Lastly, we introduced a first set of nontrivial questions about the effect of a specific probability distribution, namely expectations and variances. While there are many more than just linear and quadratic expectations for a probability distribution, these two already provide a good deal of knowledge about the possible behavior of the distribution. For instance, Chebyshev’s inequality states that \(P(|X - \mu| \geq k \sigma) \leq 1/k^2\), where \(\mu\) is the expectation, \(\sigma^2\) is the variance of the distribution, and \(k > 1\) is a confidence parameter of our choosing. It tells us that draws from a distribution lie with at least 50% probability within a \([-\sqrt{2} \sigma, \sqrt{2} \sigma]\) interval centered on the expectation.

2.6.8. Exercises

  1. Give an example where observing more data can reduce the amount of uncertainty about the outcome to an arbitrarily low level.

  2. Give an example where observing more data will only reduce the amount of uncertainty up to a point and then no further. Explain why this is the case and where you expect this point to occur.

  3. We empirically demonstrated convergence to the mean for the toss of a coin. Calculate the variance of the estimate of the probability that we see a head after drawing \(n\) samples.

    1. How does the variance scale with the number of observations?

    2. Use Chebyshev’s inequality to bound the deviation from the expectation.

    3. How does it relate to the central limit theorem?

  4. Assume that we draw \(m\) samples \(x_i\) from a probability distribution with zero mean and unit variance. Compute the averages \(z_m \stackrel{\textrm{def}}{=} m^{-1} \sum_{i=1}^m x_i\). Can we apply Chebyshev’s inequality for every \(z_m\) independently? Why not?

  5. Given two events with probability \(P(\mathcal{A})\) and \(P(\mathcal{B})\), compute upper and lower bounds on \(P(\mathcal{A} \cup \mathcal{B})\) and \(P(\mathcal{A} \cap \mathcal{B})\). Hint: graph the situation using a Venn diagram.

  6. Assume that we have a sequence of random variables, say \(A\), \(B\), and \(C\), where \(B\) only depends on \(A\), and \(C\) only depends on \(B\), can you simplify the joint probability \(P(A, B, C)\)? Hint: this is a Markov chain.

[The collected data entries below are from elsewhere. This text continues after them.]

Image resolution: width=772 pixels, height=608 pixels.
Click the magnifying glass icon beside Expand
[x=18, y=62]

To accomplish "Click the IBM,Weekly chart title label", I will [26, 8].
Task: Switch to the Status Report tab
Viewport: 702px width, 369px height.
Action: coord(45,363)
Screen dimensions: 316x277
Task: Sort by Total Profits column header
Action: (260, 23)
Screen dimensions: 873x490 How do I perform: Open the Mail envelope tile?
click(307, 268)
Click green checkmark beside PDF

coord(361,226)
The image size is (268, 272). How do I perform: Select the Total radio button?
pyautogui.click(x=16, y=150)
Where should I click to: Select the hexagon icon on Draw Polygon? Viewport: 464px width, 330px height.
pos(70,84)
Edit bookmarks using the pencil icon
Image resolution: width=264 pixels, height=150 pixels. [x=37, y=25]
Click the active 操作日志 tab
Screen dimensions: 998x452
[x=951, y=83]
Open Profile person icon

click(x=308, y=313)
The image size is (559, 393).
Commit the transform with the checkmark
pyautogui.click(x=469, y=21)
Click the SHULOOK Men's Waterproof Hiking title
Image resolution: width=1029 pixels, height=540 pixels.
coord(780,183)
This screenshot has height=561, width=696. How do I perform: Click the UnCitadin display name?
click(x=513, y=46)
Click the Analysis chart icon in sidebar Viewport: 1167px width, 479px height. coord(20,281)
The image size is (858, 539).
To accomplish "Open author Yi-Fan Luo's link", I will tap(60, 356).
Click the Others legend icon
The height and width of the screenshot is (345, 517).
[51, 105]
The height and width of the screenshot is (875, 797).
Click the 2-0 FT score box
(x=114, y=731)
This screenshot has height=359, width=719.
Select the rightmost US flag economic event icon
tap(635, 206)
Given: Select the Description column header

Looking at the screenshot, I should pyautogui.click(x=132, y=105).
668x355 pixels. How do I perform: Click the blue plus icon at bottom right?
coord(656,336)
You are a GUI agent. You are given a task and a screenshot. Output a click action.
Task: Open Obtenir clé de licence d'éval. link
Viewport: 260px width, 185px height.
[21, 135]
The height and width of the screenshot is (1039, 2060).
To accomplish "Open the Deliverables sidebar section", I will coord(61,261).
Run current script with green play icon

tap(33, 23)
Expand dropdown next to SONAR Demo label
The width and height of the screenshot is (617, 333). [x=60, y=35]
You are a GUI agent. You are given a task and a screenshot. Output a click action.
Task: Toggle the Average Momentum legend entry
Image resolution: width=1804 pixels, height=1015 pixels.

  7. In Section 2.6.5, assume that the outcomes of the two tests are not independent. In particular assume that either test on its own has a false positive rate of 10% and a false negative rate of 1%. That is, assume that \(P(D =1 \mid H=0) = 0.1\) and that \(P(D = 0 \mid H=1) = 0.01\). Moreover, assume that for \(H = 1\) (infected) the test outcomes are conditionally independent, i.e., that \(P(D_1, D_2 \mid H=1) = P(D_1 \mid H=1) P(D_2 \mid H=1)\) but that for healthy patients the outcomes are coupled via \(P(D_1 = D_2 = 1 \mid H=0) = 0.02\).

    1. Work out the joint probability table for \(D_1\) and \(D_2\), given \(H=0\) based on the information you have so far.

    2. Derive the probability that the patient is diseased (\(H=1\)) after one test returns positive. You can assume the same baseline probability \(P(H=1) = 0.0015\) as before.

    3. Derive the probability that the patient is diseased (\(H=1\)) after both tests return positive.

  8. Assume that you are an asset manager for an investment bank and you have a choice of stocks \(s_i\) to invest in. Your portfolio needs to add up to \(1\) with weights \(\alpha_i\) for each stock. The stocks have an average return \(\boldsymbol{\mu} = E_{\mathbf{s} \sim P}[\mathbf{s}]\) and covariance \(\boldsymbol{\Sigma} = \textrm{Cov}_{\mathbf{s} \sim P}[\mathbf{s}]\).

    1. Compute the expected return for a given portfolio \(\boldsymbol{\alpha}\).

    2. If you wanted to maximize the return of the portfolio, how should you choose your investment?

    3. Compute the variance of the portfolio.

    4. Formulate an optimization problem of maximizing the return while keeping the variance constrained to an upper bound. This is the Nobel-Prize winning Markovitz portfolio (Mangram, 2013). To solve it you will need a quadratic programming solver, something way beyond the scope of this book.